◆ **WHAT IS EXPECTED**: Print the lines below exactly as written, with none missing.

Saved entries
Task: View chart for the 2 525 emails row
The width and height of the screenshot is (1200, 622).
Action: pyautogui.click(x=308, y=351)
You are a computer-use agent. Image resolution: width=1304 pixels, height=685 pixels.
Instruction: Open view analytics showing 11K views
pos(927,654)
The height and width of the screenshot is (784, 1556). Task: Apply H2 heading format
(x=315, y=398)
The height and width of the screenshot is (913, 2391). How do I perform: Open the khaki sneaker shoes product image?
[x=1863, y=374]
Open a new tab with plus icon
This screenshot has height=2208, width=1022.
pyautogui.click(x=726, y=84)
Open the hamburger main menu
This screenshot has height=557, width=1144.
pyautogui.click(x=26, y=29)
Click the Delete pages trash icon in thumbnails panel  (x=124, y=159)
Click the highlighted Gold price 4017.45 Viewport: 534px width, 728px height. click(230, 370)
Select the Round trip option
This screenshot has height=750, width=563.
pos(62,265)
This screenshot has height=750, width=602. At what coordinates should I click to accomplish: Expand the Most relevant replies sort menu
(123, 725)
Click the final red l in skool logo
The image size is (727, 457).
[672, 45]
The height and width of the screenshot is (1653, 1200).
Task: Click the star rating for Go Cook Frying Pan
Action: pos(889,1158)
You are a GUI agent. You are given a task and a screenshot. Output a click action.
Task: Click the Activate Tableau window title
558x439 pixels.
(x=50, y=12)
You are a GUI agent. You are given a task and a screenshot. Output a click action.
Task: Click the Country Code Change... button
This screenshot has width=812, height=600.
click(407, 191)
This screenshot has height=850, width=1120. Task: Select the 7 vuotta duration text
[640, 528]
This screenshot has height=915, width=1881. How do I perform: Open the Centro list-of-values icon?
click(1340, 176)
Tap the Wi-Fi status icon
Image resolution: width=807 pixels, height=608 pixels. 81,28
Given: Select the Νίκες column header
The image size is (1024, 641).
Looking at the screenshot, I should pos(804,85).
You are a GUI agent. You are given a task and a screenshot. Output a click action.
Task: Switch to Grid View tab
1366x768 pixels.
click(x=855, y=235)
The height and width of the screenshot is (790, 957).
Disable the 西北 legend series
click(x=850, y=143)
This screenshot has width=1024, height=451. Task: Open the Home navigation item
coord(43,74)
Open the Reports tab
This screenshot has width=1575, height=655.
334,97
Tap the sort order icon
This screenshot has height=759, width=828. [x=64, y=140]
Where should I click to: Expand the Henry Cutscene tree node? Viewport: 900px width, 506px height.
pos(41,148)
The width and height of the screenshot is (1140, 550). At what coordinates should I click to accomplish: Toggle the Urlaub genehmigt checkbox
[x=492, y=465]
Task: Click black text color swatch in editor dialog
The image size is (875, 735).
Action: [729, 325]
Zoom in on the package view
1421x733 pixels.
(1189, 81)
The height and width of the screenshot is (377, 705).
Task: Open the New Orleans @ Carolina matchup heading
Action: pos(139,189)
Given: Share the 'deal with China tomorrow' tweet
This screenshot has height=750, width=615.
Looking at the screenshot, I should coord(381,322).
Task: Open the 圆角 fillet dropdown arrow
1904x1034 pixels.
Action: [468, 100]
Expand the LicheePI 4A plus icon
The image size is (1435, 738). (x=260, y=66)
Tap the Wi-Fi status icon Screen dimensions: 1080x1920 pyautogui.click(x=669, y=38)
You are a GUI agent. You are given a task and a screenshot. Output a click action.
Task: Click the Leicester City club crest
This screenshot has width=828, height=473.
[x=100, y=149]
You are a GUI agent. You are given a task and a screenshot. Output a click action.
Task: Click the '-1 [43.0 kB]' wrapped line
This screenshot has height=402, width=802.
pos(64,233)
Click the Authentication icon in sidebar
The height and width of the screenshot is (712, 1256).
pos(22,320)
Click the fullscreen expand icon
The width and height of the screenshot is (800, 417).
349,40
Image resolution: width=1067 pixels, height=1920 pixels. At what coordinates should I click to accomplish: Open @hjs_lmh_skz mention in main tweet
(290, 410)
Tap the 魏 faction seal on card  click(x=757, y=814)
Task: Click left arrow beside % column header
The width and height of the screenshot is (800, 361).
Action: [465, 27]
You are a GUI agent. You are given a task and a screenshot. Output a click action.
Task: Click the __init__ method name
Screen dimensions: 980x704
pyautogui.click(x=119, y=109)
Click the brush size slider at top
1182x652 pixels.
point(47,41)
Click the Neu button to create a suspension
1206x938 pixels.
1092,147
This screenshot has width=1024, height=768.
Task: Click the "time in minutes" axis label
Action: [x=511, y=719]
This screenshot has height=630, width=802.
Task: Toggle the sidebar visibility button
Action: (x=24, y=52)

◆ **TASK OUTPUT**:
Task: View chart for the 2 525 emails row
The width and height of the screenshot is (1200, 622).
Action: pyautogui.click(x=308, y=351)
You are a computer-use agent. Image resolution: width=1304 pixels, height=685 pixels.
Instruction: Open view analytics showing 11K views
pos(927,654)
The height and width of the screenshot is (784, 1556). Task: Apply H2 heading format
(x=315, y=398)
The height and width of the screenshot is (913, 2391). How do I perform: Open the khaki sneaker shoes product image?
[x=1863, y=374]
Open a new tab with plus icon
This screenshot has height=2208, width=1022.
pyautogui.click(x=726, y=84)
Open the hamburger main menu
This screenshot has height=557, width=1144.
pyautogui.click(x=26, y=29)
Click the Delete pages trash icon in thumbnails panel  (x=124, y=159)
Click the highlighted Gold price 4017.45 Viewport: 534px width, 728px height. click(230, 370)
Select the Round trip option
This screenshot has height=750, width=563.
pos(62,265)
This screenshot has height=750, width=602. At what coordinates should I click to accomplish: Expand the Most relevant replies sort menu
(123, 725)
Click the final red l in skool logo
The image size is (727, 457).
[672, 45]
The height and width of the screenshot is (1653, 1200).
Task: Click the star rating for Go Cook Frying Pan
Action: pos(889,1158)
You are a GUI agent. You are given a task and a screenshot. Output a click action.
Task: Click the Activate Tableau window title
558x439 pixels.
(x=50, y=12)
You are a GUI agent. You are given a task and a screenshot. Output a click action.
Task: Click the Country Code Change... button
This screenshot has width=812, height=600.
click(407, 191)
This screenshot has height=850, width=1120. Task: Select the 7 vuotta duration text
[640, 528]
This screenshot has height=915, width=1881. How do I perform: Open the Centro list-of-values icon?
click(1340, 176)
Tap the Wi-Fi status icon
Image resolution: width=807 pixels, height=608 pixels. 81,28
Given: Select the Νίκες column header
The image size is (1024, 641).
Looking at the screenshot, I should pos(804,85).
You are a GUI agent. You are given a task and a screenshot. Output a click action.
Task: Switch to Grid View tab
1366x768 pixels.
click(x=855, y=235)
The height and width of the screenshot is (790, 957).
Disable the 西北 legend series
click(x=850, y=143)
This screenshot has width=1024, height=451. Task: Open the Home navigation item
coord(43,74)
Open the Reports tab
This screenshot has width=1575, height=655.
334,97
Tap the sort order icon
This screenshot has height=759, width=828. [x=64, y=140]
Where should I click to: Expand the Henry Cutscene tree node? Viewport: 900px width, 506px height.
pos(41,148)
The width and height of the screenshot is (1140, 550). At what coordinates should I click to accomplish: Toggle the Urlaub genehmigt checkbox
[x=492, y=465]
Task: Click black text color swatch in editor dialog
The image size is (875, 735).
Action: [729, 325]
Zoom in on the package view
1421x733 pixels.
(1189, 81)
The height and width of the screenshot is (377, 705).
Task: Open the New Orleans @ Carolina matchup heading
Action: pos(139,189)
Given: Share the 'deal with China tomorrow' tweet
This screenshot has height=750, width=615.
Looking at the screenshot, I should coord(381,322).
Task: Open the 圆角 fillet dropdown arrow
1904x1034 pixels.
Action: [468, 100]
Expand the LicheePI 4A plus icon
The image size is (1435, 738). (x=260, y=66)
Tap the Wi-Fi status icon Screen dimensions: 1080x1920 pyautogui.click(x=669, y=38)
You are a GUI agent. You are given a task and a screenshot. Output a click action.
Task: Click the Leicester City club crest
This screenshot has width=828, height=473.
[x=100, y=149]
You are a GUI agent. You are given a task and a screenshot. Output a click action.
Task: Click the '-1 [43.0 kB]' wrapped line
This screenshot has height=402, width=802.
pos(64,233)
Click the Authentication icon in sidebar
The height and width of the screenshot is (712, 1256).
pos(22,320)
Click the fullscreen expand icon
The width and height of the screenshot is (800, 417).
349,40
Image resolution: width=1067 pixels, height=1920 pixels. At what coordinates should I click to accomplish: Open @hjs_lmh_skz mention in main tweet
(290, 410)
Tap the 魏 faction seal on card  click(x=757, y=814)
Task: Click left arrow beside % column header
The width and height of the screenshot is (800, 361).
Action: [465, 27]
You are a GUI agent. You are given a task and a screenshot. Output a click action.
Task: Click the __init__ method name
Screen dimensions: 980x704
pyautogui.click(x=119, y=109)
Click the brush size slider at top
1182x652 pixels.
point(47,41)
Click the Neu button to create a suspension
1206x938 pixels.
1092,147
This screenshot has width=1024, height=768.
Task: Click the "time in minutes" axis label
Action: [x=511, y=719]
This screenshot has height=630, width=802.
Task: Toggle the sidebar visibility button
Action: (x=24, y=52)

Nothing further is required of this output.